Printed from ChabadNewOrleans.com

Prayer is a powerful thing!

Thursday, 24 December, 2015 - 11:06 am

Nobody needs me to advocate for the power of prayer to affect healing and salvation. This is something that every person of faith believes and knows, and, has experienced first-hand. Rather, I would like to share a fringe benefit of the power of prayer that I witnessed this past week.

Last Thursday, our friend and colleague, Dr. David Kaufmann underwent a complicated and protracted surgery. My father and I traveled to Houston to visit with David and his family before the surgery and to be with them in the hospital during the surgery. For a year and a half, our community and anyone that knows or is connected to the Kaufmanns, have been praying for his health and recovery. But as the time for surgery approached the number of people from all over the world who were zoned in and praying had significantly increased.

One man took a group to the Kotel. In yeshivas and schools students were devoting time to prayer. In the hospital everyone gathered was sitting with a book of Psalms. Friends and family were sitting at home or at work reciting Psalms in his merit. One of the nurses who stopped by the waiting area and saw the prayers was so moved that on her next break she came back to pray with the family.
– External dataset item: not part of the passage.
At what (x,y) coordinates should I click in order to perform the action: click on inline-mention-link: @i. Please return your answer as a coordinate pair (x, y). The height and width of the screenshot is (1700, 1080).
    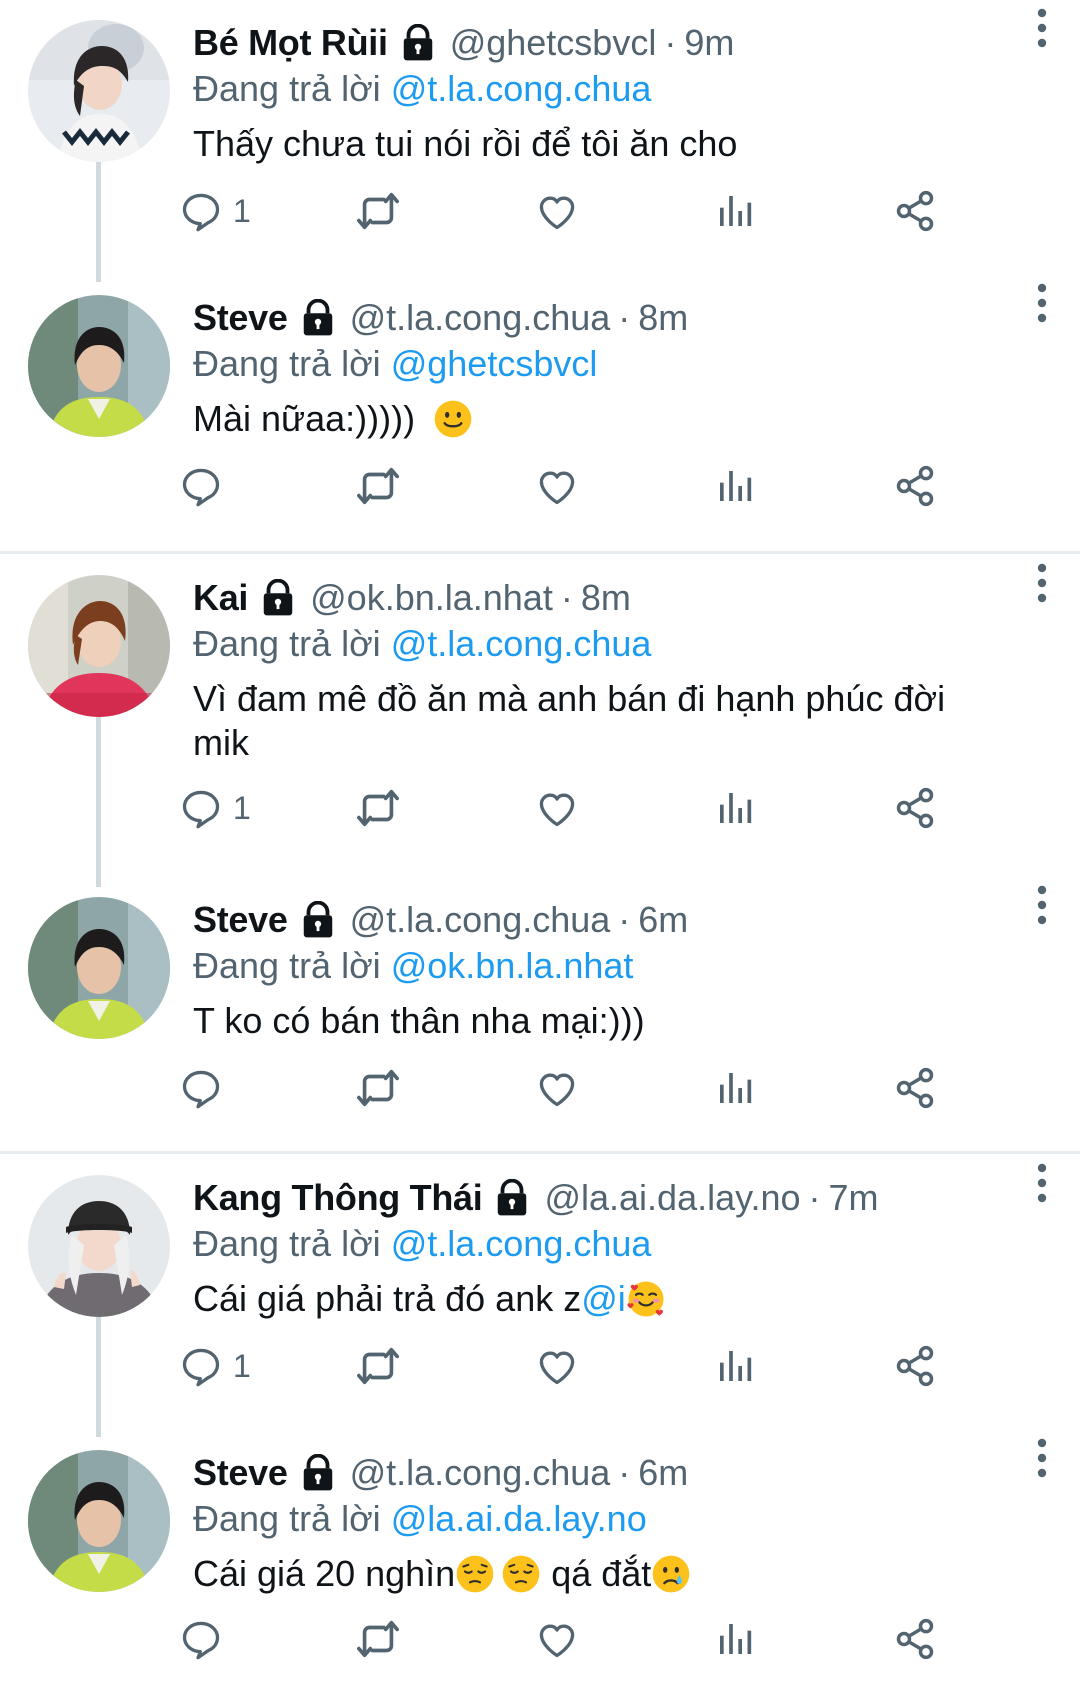
    Looking at the image, I should click on (604, 1298).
As all this was happening something beautiful started to develop.

Prayer is effective from anywhere because distance is irrelevant to G-d. However the impact on those who are touched by the sentiments associated with the prayers is greater when they are aware of the prayers being recited. BT - before technology – people would pray and those for whom they were praying did not necessarily know about it. Through the technological advancements of communication and social media all this has changed.

While the surgery was going on, some friends started a “Whatsapp” that was crowd streaming (just made up a phrase) the recital of psalms. The group consists primarily of current and former New Orleanians who are involved with Chabad and know the Kaufmanns. Throughout the hours of surgery the amazing degree of support that came through to the family knowing that so many people were praying and caring was inestimable. Since then the praying has continued around the clock and it has also turned into forum for sharing recovery updates and just plain old friendship. Social media at its best.

Many of us like to rag on technology and social media as a big time waster and distraction from important things. And that is often true. However, each development can be used for positive purposes. In this case, social media has brought the power of prayer and friendship to a family at a time when that big virtual hug helped, and is helping to carry them through an otherwise stressful period. The other thing we learn from this is that our community rocks! The feeling of Mishpacha cannot be duplicated!

Wishing Dr. Kaufmann continued progress in the recovery and a complete Refuah Sheleimah among all those that need a blessing for healing. Your greater NOLA Mishpacha is looking forward to a great celebration of thanks to Hashem for the kindness that He has shown.

On a somber note, we extend condolences to Hannah Katz Furman and Lou Furman upon the passing of her father, Herman Katz.